This is a recreation of the original article, published in 2015 by CultureHoney Magazine.
Two Sides of the Same Coin
Natalie Patterson describes herself as a Teaching Artist, and it doesn’t take long in our conversation to find out why. Art for Natalie is about more than just performance: it is about community; it is about creating a place of understanding and discussion.
Like many poets, Natalie took to the stage as a medium for delivering her poems. She began as a performer and a writer of poetry, travelling the spoken word scene and performing at all sorts of venues.

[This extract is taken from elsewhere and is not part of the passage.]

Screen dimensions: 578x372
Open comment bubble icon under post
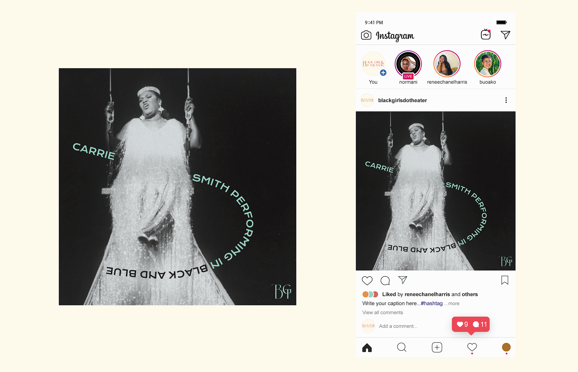385,280
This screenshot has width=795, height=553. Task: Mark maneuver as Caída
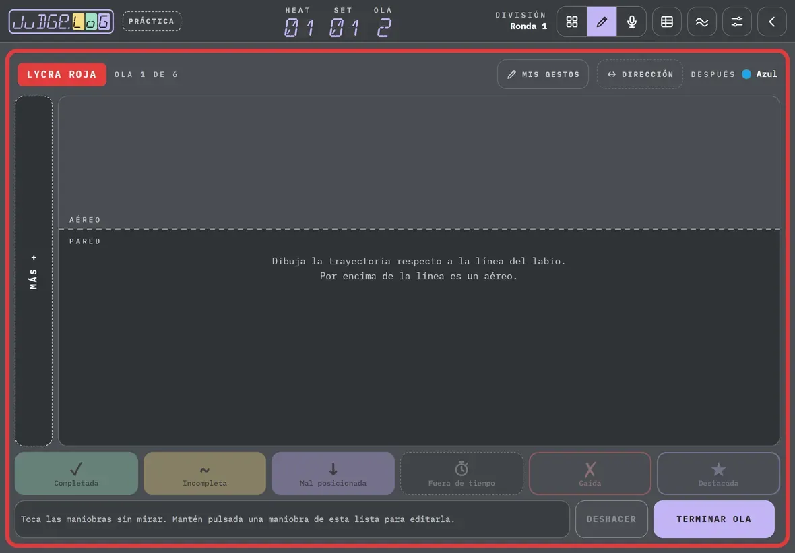pos(590,473)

But something felt off. Something was missing. In the age before the internet, a poet was only as good as their next performance. And even with the internet, this hasn’t changed. The poetry she saw performed wasn’t about changing the world or reflecting on society. It was about making poetry that could sustain you – it was about making money. Slam poetry was so huge that many poets were just there competitively. They didn’t want to make a statement.
“Poets are the people in society who are supposed to reflect back what is actually happening. They are not supposed to be the people who are deceiving and lying.”

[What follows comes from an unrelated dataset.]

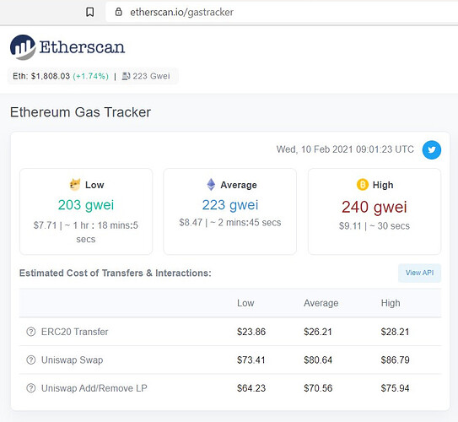Click the Etherscan logo

point(67,47)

Something was definitely off.
“Hi, I’m Natalie Patterson. Can I take over your classroom, please?”
When she was touring as a slam poet, performing at various universities and venues, Natalie decided to visit the local high schools and ask if she could take over a class while she was in the area, if she could perform some of her poems for the class. She was already there performing in the evening, so she might as well do something with her days.

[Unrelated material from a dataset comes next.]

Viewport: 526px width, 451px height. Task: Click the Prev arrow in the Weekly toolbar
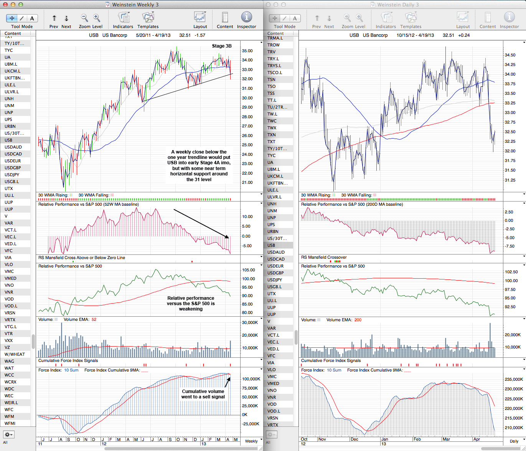[x=54, y=18]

Natalie quickly discovered how incredible this was, and so after touring, she set up a workshop. She found that there was no place to talk about the process of creating poetry. Learning the technical skills of a poem was not her interest. Any poetry book could teach that. Natalie was interested in teaching the practice of listening, of understanding, of translating a thought into a poem.
“That’s what a poem does. It makes you notice the hair standing up on your arm. It makes you hear the wind. It makes you notice a bird outside your window.”
Poetry wasn’t about stanzas and rhyming structures.
“Poetry is the most human thing.”
While the stage is a fantastic place for a poet to present their work, it is not a fantastic place to facilitate discussion. And without discussion, poetry risks becoming just another piece of pop culture.
“It becomes a pop culture thing where people are like, ‘Oh, I love this poem’ for ten seconds and then they hang it on their wall or they listen to it in their room or on their way to work. But it isn’t a thing that continues a conversation.”
And that’s what Natalie wanted. She wanted a conversation. She wanted to create a place where people could learn to feel and think and question. Poetry was about teaching something. And the best teachers Natalie remembered were the ones who would always ask, ‘Why does this matter?’
Why Does This Matter?
Teaching from a place of ‘Why does this matter?’ makes you think about the important things in life. It makes you think about the world around you. It makes you think about why you are here. Because as Natalie says, “If you don’t know why you’re here, who gives a s**t that you’re here?”
Among Natalie Patterson’s brilliant repertoire of work is her latest project, Pen Pal.
Pen Pal embodies the idea of creating a place of understanding and working together. It is a short video of a love poem, a love poem to yourself, a love poem to god. As someone who has spent a lot of time as a poet being produced, Natalie has seen many of her poems taken by others and contorted to fit their ideas. So this time – with the help of two of her friends – she decided to produce her own video.
It isn’t often that friends choose to work together on a scale such as this. As Natalie says, usually “we support our friends, but not in ways that best serve them. Like yeah, let’s go to brunch or let’s hang out. But when it comes to creating something or working together or generating something that could make a difference in each others’ lives, that becomes secondary.”
And it’s true. But not this time. This time the three friends got together and brainstormed what they would do. They had no money, but they each had their skills. A poem was chosen and a plan was made.
On the day of shooting they discovered that working together in a genuine collaboration is fun and very efficient. The whole shoot only took a few hours. After an editing process of collaboration, the final product was complete and sent into the world, a giving at a time when so many are taking.
Pen Pal is a powerful story of what happens when you love yourself. It’s about what happens when you invite god in and invoke the best version of yourself. We praise a lot of things, Natalie tells me, but are we really praising what we should be praising? Are we really loving what we should be loving?
“If you invited god over, who would show up?”